● **Selection**

● ● ● ● ● ● ●

# how do you train a pup to hunt rabbit??



## iLoveMySchnauzer

Hey!!! I have a miniature schnauzer, and he's doin pretty good hunting pheasant, but i need help training him to hunt rabbit. he just doesn't understand how to follow the scent. i need help!!!


----------



## Burnout

Try Rabbit Hunting Online, they mostly deal with Beagles and other hounds, but im sure theyll be more than willing to give you some advice.

Good luck with the pup

Dave


----------



## mn_beagleboy

You should try to find someone who have good rabbit dogs and run your dog with their dogs for a while and he should get the hang of it.

BeagleBoy


----------



## pointer99

mn_beagleboy said:


> You should try to find someone who have good rabbit dogs and run your dog with their dogs for a while and he should get the hang of it.
> 
> BeagleBoy


that's right run the young dog with some old dogs. if he's got it in him he'll git ur done. i have never heard of anyone hunting rabbits with a schnauzer. most good line beagles have it in their blood.

good luck with the pooch.

pointer


----------



## Swamp Rabbit

Get a Beagle.


----------



## mn_beagleboy

If you live not too far from MN, you are welcome to run with me.

BeagleBoy


----------



## squirrelstalker7

Im working with my 1 yr mini schnauzer right now. Ive been using drags and letting him play with the hides to get use to the scent. The best thing though is to run it with other dogs like they said.

P.S. How did you get him to hunt pheasant???


----------



## canadian

All i can say is good luck, my mini schnauzer hardly listens to me in less i yell at him, but if you trained yours to get pheasant it shouldn't be to hard to train him for rabbit hunting. And it shouldn't take it to long for him to learn how to follow the scent.


----------



## mike.

y get some rabbit


----------



## predator hunter

I have a collie/beagle and shes 1 year old do you just have any advice to make her want to go hunting when she sees me w/ my gun its like hunting bores her. I need help!!!!!!


----------



## ohio

hey me and my dad train beagles oput of ohio and ill tell you something honestly....dont pay a trainer!!!!

beagles are natural hunters just buy a shocker and take them hunting when they get too far shock them and when they jump deer shock them

its that easy when they do something wrong shock them and when they do something good treat them but make sure the treat is worth their while so theyll repeat


----------



## predator hunter

cool shes only a little over a year old. Im just going to keep working with her and all I want her to do is go fetch my dead birds but being so young I think they scare her and the gunshots really scare her.

● ● ● ● ● ● ●

● **Source excerpt**
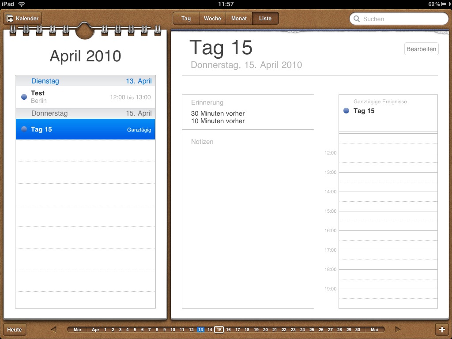Image resolution: width=452 pixels, height=339 pixels.
Task: Jump to today with Heute button
Action: (x=15, y=330)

● ● ● ● ● ● ●

Write the continuation of the forum thread on training a pup to hunt rabbit, picking up after its final post. Nothing in the material is needed here.

----------



## Cleankill47

predator hunter, you can buy a tape that plays gunshots over and over and over with time in between, and build her up that way. Just start it low, and gradually make it louder and louder on a good set of speakers.

You could also see if she likes going after rabbits or bushytails, which she should, having beagle blood. The crack of a .22 isn't nearly as loud as a shotgun, and she'll get so caught up in the chase that she might not even pay attention to the gunshots.


----------



## predator hunter

alright Ill have to break out the old 22. she always has her nose up or down. I dont think shes much of a hunter though.


----------



## SCHNAUZERLOVER27

hello everyone. my name is ashley and im new to the forum. im tring to get in to hunting and am going to start small and work my way up. 
Schnauzers are natural hunters. I have one and he's already catching and killing rabbit in our back yard on pure instinct. im tring to find out how to teach mine to follow a scent trail. but i did find information on teaching dogs to scent deer that im going to try that includes deer( or in this case rabbit) scent and a deer (or rabbit) hide the link is http://www.ehow.com/how_6454757_train-c ... -deer.html 
only since rabbits are so much smaller im going to the rabbit scent with scent pads to lay various trails for him to floow hiding the pads under woods chips and grass. hope that helps. im moving next week so i wont be able to take my dog out to try but i hope it helps you.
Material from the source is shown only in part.